▶ _Extract_
'''

Wilcox Test / Mann Whitney U Test - R-help

Thu, Oct 6, 2011 6:35 AM #

Hello List,

I'm trying to prepare some lecture notes on non parametric methods,
and I can't manually reproduce the results of the wilcox.test function
for ordinal data.

The data I'm using are from David Howell's website, available here

http://www.uvm.edu/~dhowell/StatPages/More_Stuff/OrdinalChisq/OrdinalChiSq.html

If I run the wilcox.test function on the data I get a p-value of
.0407, but when I do it myself I get a p-value of 0.0530.  It's not so
much the jump across 0.05, but the fact that I thought I knew what the
function was doing.

I know from the R help page that there is some controversy about how
exactly to calculate the test statistic, but that's not what is
causing the problem, as I can get the same W value.  Am I calculating
the test statistic incorrectly?

Thanks, sample code below
Sam Stewart

#Ordinal example
dropouts = c(rep(0,25),rep(3,10),rep(2,9),rep(1,13),rep(4,6))
remain = c(rep(0,31),rep(3,2),rep(2,6),rep(1,21),rep(4,3))
tab2 = rbind(table(dropouts),table(remain))
ordTest = wilcox.test(x=dropouts,y=remain,correct=FALSE,exact=FALSE)
cumsum(colSums(tab2))
W = max(c(sum(rank(cbind(dropouts,remain))[1:length(dropouts)]),sum(rank(cbind(dropouts,remain))[-(1:length(dropouts))])))
n1 = length(dropouts)
n2 = length(remain)
testStat = (S-n1*(n1+n2+1)/2)/(sqrt(n1*n2*(n1+n2+1)/12))
2*(1-pnorm(testStat))

Sam Stewart

Thu, Oct 6, 2011 6:56 AM #

So I checked it with the wilcox_test in the coin library, and got the
same result.  That makes me more confident that I made a mistake, but
still doesn't help me find it

d = data.frame(value=c(dropouts,remain),group=c(rep("dropout",length(dropouts)),rep("remain",length(remain))))
wilcox_test(value~group,data=d)

Sam

On Thu, Oct 6, 2011 at 10:35 AM, Sam Stewart <rhelp.stats at gmail.com> wrote:

Sam Stewart

Thu, Oct 6, 2011 7:05 AM #

And I figured it out, sorry to bother the list.

The normal approximation I was using is not accurate in the presence of ties.

Sam

On Thu, Oct 6, 2011 at 10:56 AM, Sam Stewart <rhelp.stats at gmail.com> wrote:

'''

▶ _Challenges_
1 > According to the Wilcox test thread, why was the normal approximation used in the manual calculation inaccurate?
2 > Reproduce the Wilcox test thread starting with "remain = c(rep(0,31),rep(3,2),rep(2,6),rep(1,21),rep(4,3))" and going on through "2*(1-pnorm(testStat))", renaming "remain" to "stayed".

▶ _Material provided_

'''

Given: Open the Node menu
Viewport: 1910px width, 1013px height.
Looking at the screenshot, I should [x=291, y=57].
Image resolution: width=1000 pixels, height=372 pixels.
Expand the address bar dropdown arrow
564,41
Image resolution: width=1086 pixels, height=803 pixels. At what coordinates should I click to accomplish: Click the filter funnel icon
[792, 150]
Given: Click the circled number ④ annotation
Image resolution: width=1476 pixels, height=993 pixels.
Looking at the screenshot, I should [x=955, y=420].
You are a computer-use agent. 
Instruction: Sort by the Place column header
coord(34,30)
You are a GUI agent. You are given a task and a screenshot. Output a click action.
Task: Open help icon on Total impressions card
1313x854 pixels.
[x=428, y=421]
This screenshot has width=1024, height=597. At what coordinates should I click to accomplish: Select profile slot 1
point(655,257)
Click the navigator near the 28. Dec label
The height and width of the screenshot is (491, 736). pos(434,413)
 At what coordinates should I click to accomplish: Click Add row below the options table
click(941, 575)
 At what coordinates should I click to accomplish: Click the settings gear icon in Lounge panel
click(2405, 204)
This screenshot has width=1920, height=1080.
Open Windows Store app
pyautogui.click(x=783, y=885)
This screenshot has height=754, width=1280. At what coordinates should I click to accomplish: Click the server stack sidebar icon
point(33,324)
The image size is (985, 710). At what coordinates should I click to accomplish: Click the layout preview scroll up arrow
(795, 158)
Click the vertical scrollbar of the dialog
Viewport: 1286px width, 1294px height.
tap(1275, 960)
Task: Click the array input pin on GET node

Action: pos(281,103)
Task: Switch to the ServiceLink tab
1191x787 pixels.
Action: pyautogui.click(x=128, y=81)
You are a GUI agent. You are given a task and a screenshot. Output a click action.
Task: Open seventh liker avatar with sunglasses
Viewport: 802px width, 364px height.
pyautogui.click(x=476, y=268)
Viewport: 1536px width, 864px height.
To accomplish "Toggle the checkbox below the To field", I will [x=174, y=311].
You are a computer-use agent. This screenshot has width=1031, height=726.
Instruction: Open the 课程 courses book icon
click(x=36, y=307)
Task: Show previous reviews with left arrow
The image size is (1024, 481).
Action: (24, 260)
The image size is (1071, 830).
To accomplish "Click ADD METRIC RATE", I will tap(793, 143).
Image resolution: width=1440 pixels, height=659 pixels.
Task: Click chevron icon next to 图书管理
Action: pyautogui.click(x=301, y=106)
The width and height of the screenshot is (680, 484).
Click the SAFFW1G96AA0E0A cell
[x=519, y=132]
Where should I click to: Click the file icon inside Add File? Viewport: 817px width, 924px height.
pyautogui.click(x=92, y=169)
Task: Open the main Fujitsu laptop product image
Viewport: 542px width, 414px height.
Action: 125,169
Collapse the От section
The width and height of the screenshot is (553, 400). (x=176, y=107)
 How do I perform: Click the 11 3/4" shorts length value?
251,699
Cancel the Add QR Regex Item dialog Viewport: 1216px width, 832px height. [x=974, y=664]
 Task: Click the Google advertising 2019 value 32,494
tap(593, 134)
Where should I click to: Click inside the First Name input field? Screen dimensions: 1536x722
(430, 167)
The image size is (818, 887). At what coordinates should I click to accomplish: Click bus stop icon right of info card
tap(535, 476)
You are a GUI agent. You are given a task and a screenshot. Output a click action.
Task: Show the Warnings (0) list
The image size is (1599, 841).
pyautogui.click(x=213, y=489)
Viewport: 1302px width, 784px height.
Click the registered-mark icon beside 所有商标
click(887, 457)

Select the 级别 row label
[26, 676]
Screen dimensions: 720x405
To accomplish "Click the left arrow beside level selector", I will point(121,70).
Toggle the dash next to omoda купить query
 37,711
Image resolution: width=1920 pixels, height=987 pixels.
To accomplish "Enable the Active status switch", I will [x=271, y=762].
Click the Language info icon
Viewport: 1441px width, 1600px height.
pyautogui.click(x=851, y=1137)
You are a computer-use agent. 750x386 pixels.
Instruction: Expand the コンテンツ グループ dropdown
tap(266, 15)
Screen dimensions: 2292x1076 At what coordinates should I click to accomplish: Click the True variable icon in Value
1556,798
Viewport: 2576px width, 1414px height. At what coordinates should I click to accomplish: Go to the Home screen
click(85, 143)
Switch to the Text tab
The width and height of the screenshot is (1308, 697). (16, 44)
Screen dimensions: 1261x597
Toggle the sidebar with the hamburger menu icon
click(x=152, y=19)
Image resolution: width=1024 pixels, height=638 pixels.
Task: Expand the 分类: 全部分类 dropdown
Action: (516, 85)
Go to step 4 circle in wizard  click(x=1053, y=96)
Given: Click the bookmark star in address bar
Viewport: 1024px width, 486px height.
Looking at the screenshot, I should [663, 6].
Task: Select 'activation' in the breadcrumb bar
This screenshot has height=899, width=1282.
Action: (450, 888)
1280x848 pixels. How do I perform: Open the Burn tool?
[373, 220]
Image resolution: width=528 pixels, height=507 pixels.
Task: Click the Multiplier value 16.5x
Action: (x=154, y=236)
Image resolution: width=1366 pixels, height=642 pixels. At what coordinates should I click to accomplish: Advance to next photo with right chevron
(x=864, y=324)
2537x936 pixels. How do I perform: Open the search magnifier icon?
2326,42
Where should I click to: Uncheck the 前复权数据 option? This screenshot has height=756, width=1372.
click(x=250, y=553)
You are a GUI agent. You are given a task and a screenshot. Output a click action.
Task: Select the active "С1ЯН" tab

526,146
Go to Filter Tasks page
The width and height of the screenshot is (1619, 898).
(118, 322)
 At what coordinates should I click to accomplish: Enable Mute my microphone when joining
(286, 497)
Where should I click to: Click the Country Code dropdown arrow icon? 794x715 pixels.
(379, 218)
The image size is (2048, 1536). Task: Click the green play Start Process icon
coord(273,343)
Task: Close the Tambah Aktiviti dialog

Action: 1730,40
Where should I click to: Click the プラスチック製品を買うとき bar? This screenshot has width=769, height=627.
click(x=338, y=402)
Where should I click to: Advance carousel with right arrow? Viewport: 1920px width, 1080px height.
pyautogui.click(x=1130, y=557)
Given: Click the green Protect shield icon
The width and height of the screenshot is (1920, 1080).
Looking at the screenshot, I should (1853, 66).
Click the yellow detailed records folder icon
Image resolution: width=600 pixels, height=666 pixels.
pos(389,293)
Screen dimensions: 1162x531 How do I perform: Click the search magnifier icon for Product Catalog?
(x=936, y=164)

'''

▶ _Solutions by task_
1 > It is not accurate when the data contain ties.

2 >
stayed = c(rep(0,31),rep(3,2),rep(2,6),rep(1,21),rep(4,3))
tab2 = rbind(table(dropouts),table(stayed))
ordTest = wilcox.test(x=dropouts,y=stayed,correct=FALSE,exact=FALSE)
cumsum(colSums(tab2))
W = max(c(sum(rank(cbind(dropouts,stayed))[1:length(dropouts)]),sum(rank(cbind(dropouts,stayed))[-(1:length(dropouts))])))
n1 = length(dropouts)
n2 = length(stayed)
testStat = (S-n1*(n1+n2+1)/2)/(sqrt(n1*n2*(n1+n2+1)/12))
2*(1-pnorm(testStat))